## PROBLEM TO WORK ON
A line below contains "Identify the click", and a later one contains "TOYOTA (36, 28)". Repeat both, with every line between them, exactly.

═════ EXERCISE INPUTS ═════

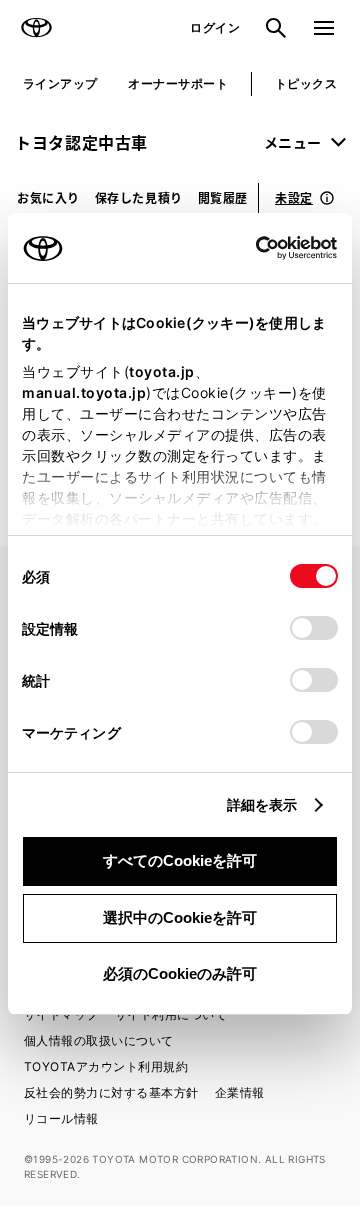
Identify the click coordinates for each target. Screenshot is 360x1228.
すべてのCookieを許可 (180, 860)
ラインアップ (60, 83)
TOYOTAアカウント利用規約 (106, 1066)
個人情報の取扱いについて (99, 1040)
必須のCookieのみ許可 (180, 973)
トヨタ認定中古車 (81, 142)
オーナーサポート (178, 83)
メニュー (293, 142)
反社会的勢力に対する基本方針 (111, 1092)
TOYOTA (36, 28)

═════
═════ EXERCISE INPUTS ═════

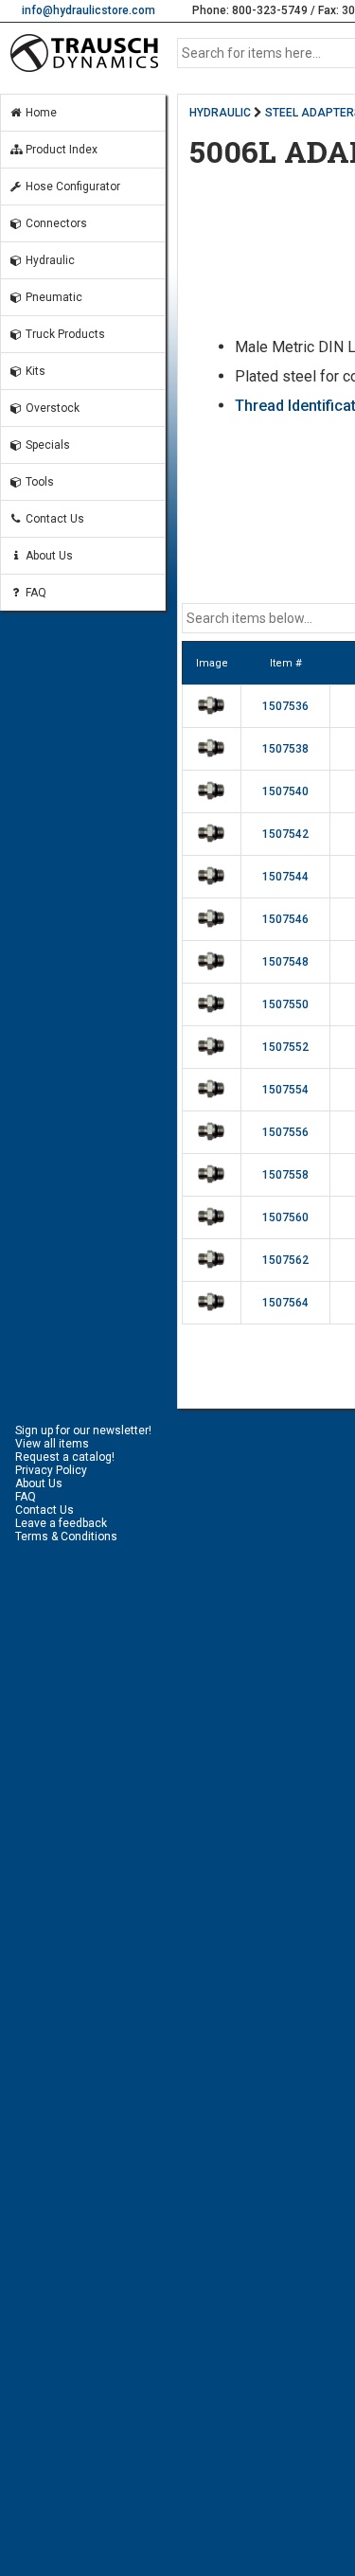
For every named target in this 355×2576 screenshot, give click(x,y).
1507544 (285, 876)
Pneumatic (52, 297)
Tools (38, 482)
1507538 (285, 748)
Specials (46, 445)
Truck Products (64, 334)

═════

## RESULT FOR THIS TASK
Identify the click coordinates for each target. Screenshot is 360x1228.
すべてのCookieを許可 (180, 860)
ラインアップ (60, 83)
TOYOTAアカウント利用規約 (106, 1066)
個人情報の取扱いについて (99, 1040)
必須のCookieのみ許可 (180, 973)
トヨタ認定中古車 (81, 142)
オーナーサポート (178, 83)
メニュー (293, 142)
反社会的勢力に対する基本方針 (111, 1092)
TOYOTA (36, 28)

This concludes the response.